Wenn das Sinn macht und das "einzig vernünftige" ist, dann bräuchten jetzt die Alu-Zassis einen neuen Namen, weil es eins aus Carbon gibt.


----------



## Davidbelize (18. März 2008)

so,ich bekomme in ein paar tagen einen amerikanischen 1989er gt katalog von nem freund zugesand.
aber am telefon konnte er mir bestätigen das das 89er stahl xizang ein ungeborenes psyclone ist.
es gab wohl ganz kurz so ne art zwitter stahl und titan (werde mich um infos bemühen)  


das hat spass gemacht.......


----------



## Kint (18. März 2008)

Davidbelize schrieb:


> es gab wohl ganz kurz so ne art zwitter stahl und titan (werde mich um infos bemühen)



jau as willsten zu dem 91er xizang an infos haben ? kann dir da gerne weiterhelfen.


----------



## Davidbelize (19. März 2008)

Kint schrieb:


> jau as willsten zu dem 91er xizang an infos haben ? kann dir da gerne weiterhelfen.


   


ich rede davon das ende 89 dieser mischling schon kurz gebaut worden ist.


----------



## Kint (19. März 2008)

Davidbelize schrieb:


> ich rede davon das ende 89 dieser mischling schon kurz gebaut worden ist.



wow Huey Lewis, thats news. 

von einem 89er ti-mix bike hab ich noch nie was gehört... 

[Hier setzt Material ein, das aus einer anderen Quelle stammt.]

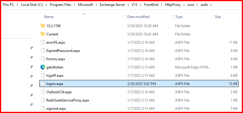Sort by Date modified column header
Viewport: 243px width, 113px height.
point(138,17)
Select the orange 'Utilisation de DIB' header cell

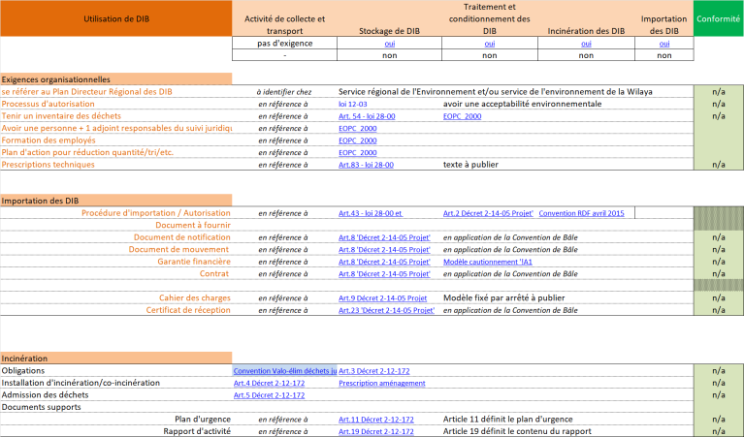(x=116, y=18)
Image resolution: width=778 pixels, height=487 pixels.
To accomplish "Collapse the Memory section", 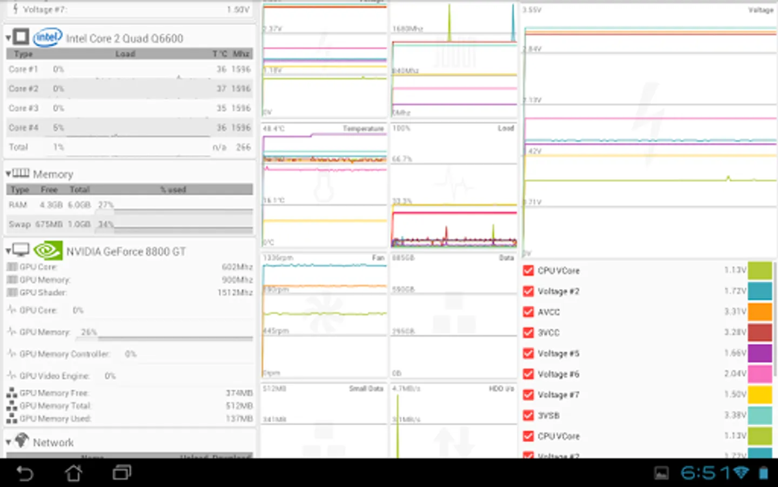I will (x=8, y=174).
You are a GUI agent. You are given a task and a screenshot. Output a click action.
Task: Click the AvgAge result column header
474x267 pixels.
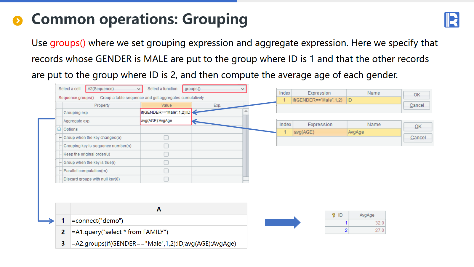(367, 215)
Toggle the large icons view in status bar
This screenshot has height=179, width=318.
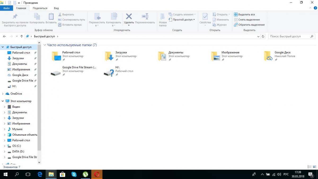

warum das dann wieder eingestampft, für 91 wiederbelebt, und im gleichen jahr wieder eingestampft wurde ?   öfter mal was neues.  
darf ich fragen oher du diese hot info hast ? meine verkäuferin war sich ziemlich sicher dass der nur 91 gebaut wurde.


----------



## Davidbelize (19. März 2008)

kint du hast recht.nach nachfrage bei meinem kumpel hat er auch 91 gesagt. das ist bei mir wohl im stahl xizang wahn untergegangen.






Kint schrieb:


> wow Huey Lewis, thats news.
> 
> von einem 89er ti-mix bike hab ich noch nie was gehört...
> 
> ...


----------



## Ganimed! (26. März 2008)

Hier sind mal ein Paar Bilder und ein kurzer Bericht über das Stahl/Titan Xizang.


----------



## oldman (26. März 2008)

besten Dank Ganimed, aber das Teil haben so ziemlich alle Mitglieder dieses Forums vor ein paar Monaten begrapscht, vollgesabbert und fotografiert...


----------



## MTB-News.de




----------



## gt fuchs (6. November 2012)

Davidbelize schrieb:


> dieses teil macht echt arbeit........
> 
> bald mehr in diesem theater
> 
> It is not an urban legend like so many say    bj. 1989


 
ha ha genau die kiste habe ich zuhause gab es nie offiziell von gt aber als 90 in riva beim grundig worldcup mei geliebtes weißes avalanche der rahmen gebrochen ist  habe ich von den gt beauftragten blitz schnell einen neuen rahmen bekommen in schwarz mit pink und blauen klecksen und da stand xizang drauf  xizang wie sich das anhört voll nach japan schrott dachte ich damals und dann pink und blau aber die schweißnäte sind ein traum aber wegen der farbe habe ich mir 90 noch ein avalanche in schwarz blau gekauft und des xizang als trainings rad genutzt ach und das xizang ist alles mit santour xc pro und das avalanche shimano xt aber santour war einfach besser leichter cooler gab es ja nicht so oft  bla bla bla einmal gt immer gt bis heute sogar kinder und frau müßen auf gt fahren 

werd mal nächste woche bilder machen zum verkaufen


----------